Throughout the week, passengers have been packing and unpacking boxes while waiting in line at the TACA counter. A few have arrived with huge boxes and suitcases bound in electrical tape only to discover that their luggage is too large to carry on the plane. Hurriedly, they try to split the contents into smaller pieces of luggage or duffel bags. Otherwise, they’ll have to pay a cargo fee to ship the television sets and stereos that they can buy in the United States for one-third the price they would pay in Central America.

“I was trying to be economical, but now it’s not worth it,” says Carmen Matamoros, 34.

Matamoros, a Delaware Technical and Community College student, decides to take $100 in cash for her relatives, rather than pay the same amount to ship her suitcase in the plane’s cargo hold.
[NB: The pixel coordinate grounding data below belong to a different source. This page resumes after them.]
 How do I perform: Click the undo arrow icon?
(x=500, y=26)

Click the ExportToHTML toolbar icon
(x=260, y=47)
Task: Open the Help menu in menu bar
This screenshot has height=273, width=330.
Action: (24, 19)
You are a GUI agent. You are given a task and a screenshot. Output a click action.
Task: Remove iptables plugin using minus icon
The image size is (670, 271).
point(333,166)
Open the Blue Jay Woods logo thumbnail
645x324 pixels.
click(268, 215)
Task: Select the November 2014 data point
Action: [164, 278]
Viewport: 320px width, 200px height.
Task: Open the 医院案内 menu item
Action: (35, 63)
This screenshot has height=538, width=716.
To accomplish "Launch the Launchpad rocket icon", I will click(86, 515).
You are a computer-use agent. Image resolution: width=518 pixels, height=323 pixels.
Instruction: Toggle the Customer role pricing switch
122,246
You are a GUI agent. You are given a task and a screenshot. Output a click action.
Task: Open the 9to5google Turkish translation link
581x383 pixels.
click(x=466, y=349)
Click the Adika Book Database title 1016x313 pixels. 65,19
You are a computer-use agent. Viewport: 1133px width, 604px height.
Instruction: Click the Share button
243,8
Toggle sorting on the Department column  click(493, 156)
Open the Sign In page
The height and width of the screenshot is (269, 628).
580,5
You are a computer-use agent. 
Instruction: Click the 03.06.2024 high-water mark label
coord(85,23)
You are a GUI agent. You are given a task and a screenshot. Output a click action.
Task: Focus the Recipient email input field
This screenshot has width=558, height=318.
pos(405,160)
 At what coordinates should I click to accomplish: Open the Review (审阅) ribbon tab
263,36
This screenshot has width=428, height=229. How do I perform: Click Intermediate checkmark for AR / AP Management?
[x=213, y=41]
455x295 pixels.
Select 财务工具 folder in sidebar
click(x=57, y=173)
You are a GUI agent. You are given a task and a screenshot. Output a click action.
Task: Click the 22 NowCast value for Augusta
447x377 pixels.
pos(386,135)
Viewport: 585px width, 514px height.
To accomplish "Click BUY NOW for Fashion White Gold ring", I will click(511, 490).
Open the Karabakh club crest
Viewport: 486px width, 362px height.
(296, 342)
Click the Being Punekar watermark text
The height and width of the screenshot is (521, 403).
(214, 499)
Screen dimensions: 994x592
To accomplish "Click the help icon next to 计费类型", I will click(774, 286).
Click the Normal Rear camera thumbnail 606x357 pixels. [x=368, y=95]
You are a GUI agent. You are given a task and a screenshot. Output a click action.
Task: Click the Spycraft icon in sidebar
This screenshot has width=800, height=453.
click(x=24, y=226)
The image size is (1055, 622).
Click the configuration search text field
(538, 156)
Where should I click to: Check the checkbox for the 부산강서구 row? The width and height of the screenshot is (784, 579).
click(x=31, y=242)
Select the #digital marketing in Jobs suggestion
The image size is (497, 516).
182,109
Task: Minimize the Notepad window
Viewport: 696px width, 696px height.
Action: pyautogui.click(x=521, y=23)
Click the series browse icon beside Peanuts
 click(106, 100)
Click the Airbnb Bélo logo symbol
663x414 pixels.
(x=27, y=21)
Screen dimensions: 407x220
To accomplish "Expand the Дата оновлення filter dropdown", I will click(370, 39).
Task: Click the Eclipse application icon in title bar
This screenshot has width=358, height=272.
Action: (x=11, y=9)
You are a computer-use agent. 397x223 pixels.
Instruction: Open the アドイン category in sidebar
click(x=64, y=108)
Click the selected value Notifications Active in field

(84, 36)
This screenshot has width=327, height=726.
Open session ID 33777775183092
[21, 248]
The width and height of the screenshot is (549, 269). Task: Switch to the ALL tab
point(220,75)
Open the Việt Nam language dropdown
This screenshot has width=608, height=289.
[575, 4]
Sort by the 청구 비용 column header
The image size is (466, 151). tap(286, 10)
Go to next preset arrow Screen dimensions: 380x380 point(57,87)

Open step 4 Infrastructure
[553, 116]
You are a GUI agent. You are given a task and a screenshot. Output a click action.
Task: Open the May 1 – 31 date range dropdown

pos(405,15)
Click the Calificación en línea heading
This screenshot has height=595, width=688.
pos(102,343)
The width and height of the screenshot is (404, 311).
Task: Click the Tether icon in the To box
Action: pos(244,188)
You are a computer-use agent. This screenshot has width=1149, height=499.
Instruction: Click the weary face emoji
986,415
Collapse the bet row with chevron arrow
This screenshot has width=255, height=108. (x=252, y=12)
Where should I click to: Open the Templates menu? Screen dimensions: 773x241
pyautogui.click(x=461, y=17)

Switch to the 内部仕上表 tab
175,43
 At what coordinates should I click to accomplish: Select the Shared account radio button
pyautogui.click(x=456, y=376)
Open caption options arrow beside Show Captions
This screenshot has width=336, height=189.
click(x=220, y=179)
A few feet away, brothers Henry Lopez and Raul Mendoza have the same problem. For 17 years, they have been pooling money each Christmas with a third brother, Manuel Lopez, to send their mother to San Salvador.

The brothers decide it’s worth it to pay the cargo fee for their big blue suitcase so that their mother, Esther Lopez, can continue her long-standing tradition of walking through the streets of her old neighborhood and passing out gifts to any friends she encounters. Hershey’s chocolate bars are a favorite, Esther Lopez says, not to mention the American-style clothing that she sets aside for her nieces and nephews.

“It gives me such great joy,” says Lopez, 60, who worked for years as a housekeeper and now cares for her grandchildren in Alexandria, Va.